DATASET CONTENT
▽

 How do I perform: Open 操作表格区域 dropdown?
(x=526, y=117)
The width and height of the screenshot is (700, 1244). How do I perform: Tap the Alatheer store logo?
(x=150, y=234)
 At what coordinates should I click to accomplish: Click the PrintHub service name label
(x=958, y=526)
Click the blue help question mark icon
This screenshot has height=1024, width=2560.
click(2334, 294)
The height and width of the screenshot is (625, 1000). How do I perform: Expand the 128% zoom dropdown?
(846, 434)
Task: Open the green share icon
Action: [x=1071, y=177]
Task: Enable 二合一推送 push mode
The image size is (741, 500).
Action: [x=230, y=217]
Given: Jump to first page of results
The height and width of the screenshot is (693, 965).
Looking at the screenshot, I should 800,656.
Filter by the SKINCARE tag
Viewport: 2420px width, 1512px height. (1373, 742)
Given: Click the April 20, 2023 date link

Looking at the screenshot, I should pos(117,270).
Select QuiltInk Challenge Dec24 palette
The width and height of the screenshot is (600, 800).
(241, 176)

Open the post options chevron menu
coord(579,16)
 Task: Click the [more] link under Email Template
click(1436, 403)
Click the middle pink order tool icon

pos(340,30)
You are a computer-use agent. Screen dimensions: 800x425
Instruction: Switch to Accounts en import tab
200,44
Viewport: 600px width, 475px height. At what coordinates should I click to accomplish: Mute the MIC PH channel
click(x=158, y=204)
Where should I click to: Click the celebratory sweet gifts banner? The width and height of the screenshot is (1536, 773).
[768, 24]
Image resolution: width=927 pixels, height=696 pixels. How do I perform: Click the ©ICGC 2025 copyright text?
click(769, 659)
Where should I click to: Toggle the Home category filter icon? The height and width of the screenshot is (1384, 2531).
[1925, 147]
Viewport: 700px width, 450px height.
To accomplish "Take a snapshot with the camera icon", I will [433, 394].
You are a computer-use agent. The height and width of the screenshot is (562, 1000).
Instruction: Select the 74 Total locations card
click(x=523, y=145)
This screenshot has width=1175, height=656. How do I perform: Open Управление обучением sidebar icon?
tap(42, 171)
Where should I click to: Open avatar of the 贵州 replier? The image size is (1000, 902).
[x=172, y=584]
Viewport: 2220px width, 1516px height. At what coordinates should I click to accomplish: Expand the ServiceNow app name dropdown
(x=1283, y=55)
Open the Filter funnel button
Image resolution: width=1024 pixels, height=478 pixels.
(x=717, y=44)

△

Reproduce the lines of the material verbatim, from the line containing "Given: Click the April 20, 2023 date link" through the end of the material.

TASK SOLUTION
Given: Click the April 20, 2023 date link

Looking at the screenshot, I should pos(117,270).
Select QuiltInk Challenge Dec24 palette
The width and height of the screenshot is (600, 800).
(241, 176)

Open the post options chevron menu
coord(579,16)
 Task: Click the [more] link under Email Template
click(1436, 403)
Click the middle pink order tool icon

pos(340,30)
You are a computer-use agent. Screen dimensions: 800x425
Instruction: Switch to Accounts en import tab
200,44
Viewport: 600px width, 475px height. At what coordinates should I click to accomplish: Mute the MIC PH channel
click(x=158, y=204)
Where should I click to: Click the celebratory sweet gifts banner? The width and height of the screenshot is (1536, 773).
[768, 24]
Image resolution: width=927 pixels, height=696 pixels. How do I perform: Click the ©ICGC 2025 copyright text?
click(769, 659)
Where should I click to: Toggle the Home category filter icon? The height and width of the screenshot is (1384, 2531).
[1925, 147]
Viewport: 700px width, 450px height.
To accomplish "Take a snapshot with the camera icon", I will [433, 394].
You are a computer-use agent. The height and width of the screenshot is (562, 1000).
Instruction: Select the 74 Total locations card
click(x=523, y=145)
This screenshot has width=1175, height=656. How do I perform: Open Управление обучением sidebar icon?
tap(42, 171)
Where should I click to: Open avatar of the 贵州 replier? The image size is (1000, 902).
[x=172, y=584]
Viewport: 2220px width, 1516px height. At what coordinates should I click to accomplish: Expand the ServiceNow app name dropdown
(x=1283, y=55)
Open the Filter funnel button
Image resolution: width=1024 pixels, height=478 pixels.
(x=717, y=44)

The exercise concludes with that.